- Box art for Active Life: Explorer, with an Active Life Mat bundled with the game
- Developer: h.a.n.d.
- Publisher: Namco Bandai Games
- Producer: Maya Ito
- Series: Active Life
- Platform: Wii
- Release: NA: October 19, 2010; JP: October 21, 2010; EU: October 22, 2010;
- Genre: Exergaming
- Modes: Single-player Multiplayer

= Active Life: Explorer =

2010 video game

Active Life: Explorer, known in Japan and Europe as Family Trainer: Treasure Adventure (ファミリートレーナー：トレジャーアドベンチャー Famirītorēnā: Torejāadobenchā), is a fitness game produced by Maya Ito. First announced at E3 2010, it was released by Namco Bandai for the Wii that same year.

Explorer is the sequel to the 2009 video game Active Life: Extreme Challenge. It consists of a total of 24 mini-games, which can be played freely in the Free Play mode. It can be played as a party game as well.
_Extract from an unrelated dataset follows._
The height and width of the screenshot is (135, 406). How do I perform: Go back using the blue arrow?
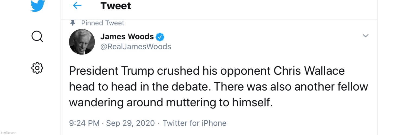coord(77,6)
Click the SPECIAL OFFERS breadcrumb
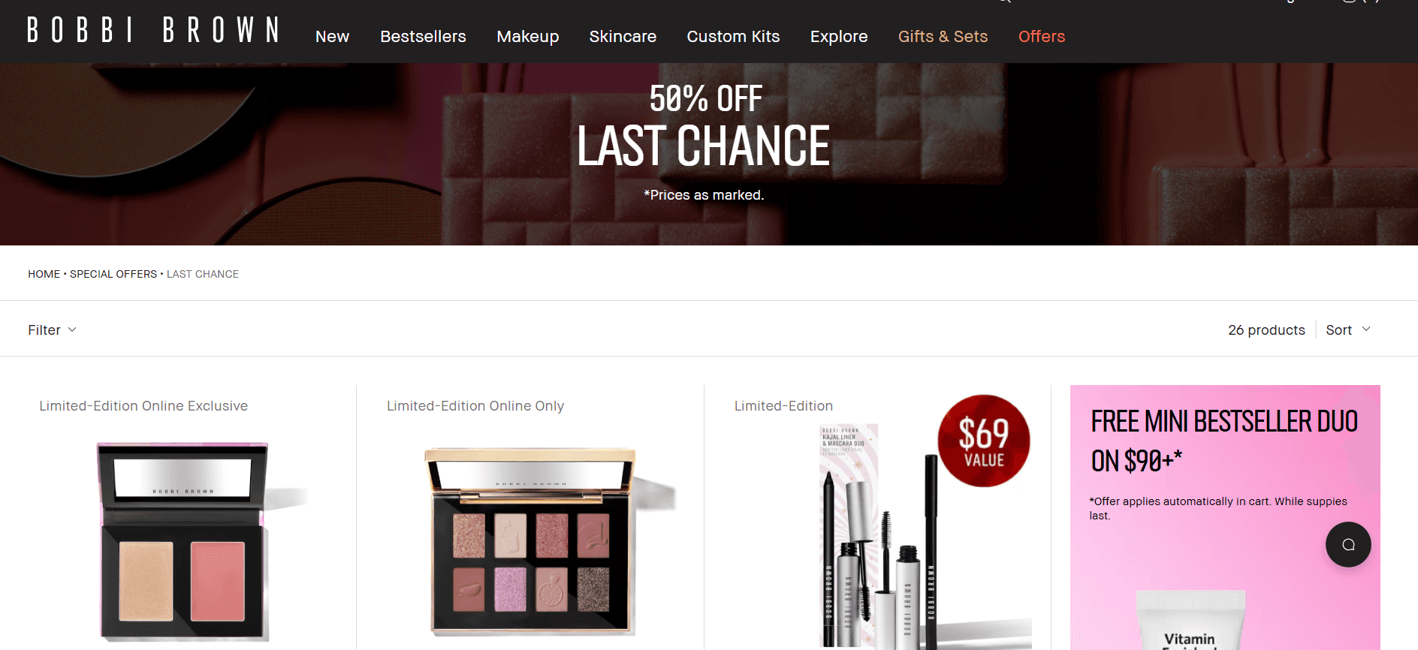This screenshot has height=650, width=1418. 113,274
It has received mixed to positive reviews, receiving a 64.33% on GameRankings.

As this game's unique pad controller is designed to physically connect to the Wii via its GameCube controller ports, this game is incompatible with later Wii models, which eliminated the said ports.

==Gameplay==
Active Life: Explorer is a sports game, but it also mixes into a party game as well. It consists of a total of 24 mini-games having their own theme – Jungle, Western, Underwater, Snowy, and more. In each of the modes, players choose a character or make a new one if there are free character slots. Players also have the ability to use their Mii characters as well.
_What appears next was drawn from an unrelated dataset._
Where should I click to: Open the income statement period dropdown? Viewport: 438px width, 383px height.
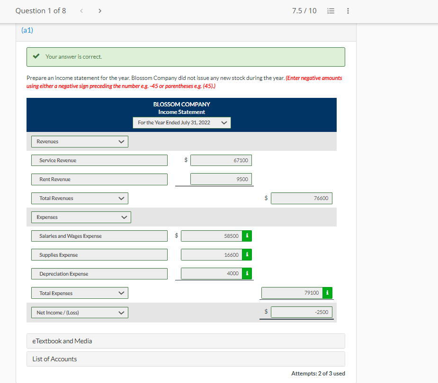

In Treasure Adventure, players must find as much treasure as possible while working on the top score for each quest. The game also includes a party mode, which can be played with up to 8 people. Party mode games can either be played in 5, 10 or 20 rounds. The player with most points after the final round is the winner. The top 5 scores for each game are shown in the Rankings menu. In Free Play mode, players can play any of the 24 mini-games. In Party Mode as many as eight players compete against each other in a randomly selected mini-game. In Treasure Trials a player goes through a series of tests to earn a rank. They are Rookie, Amateur, Specialist, Professional, Veteran, Master, and Legend, from lowest to highest.

After a player beats all the Treasure Trials, the Challenge Missions are unlocked. Here, each mini-game offers two challenges where a skill is practiced.

==Reception==
The game received mixed to positive reviews from critics, receiving a 64.33% from GameRankings. Pedro Hernandez on Nintendo World Report gave it an 8.5 out of 10, stating it as an "excellent mini-game compilation title as well as a fitness game."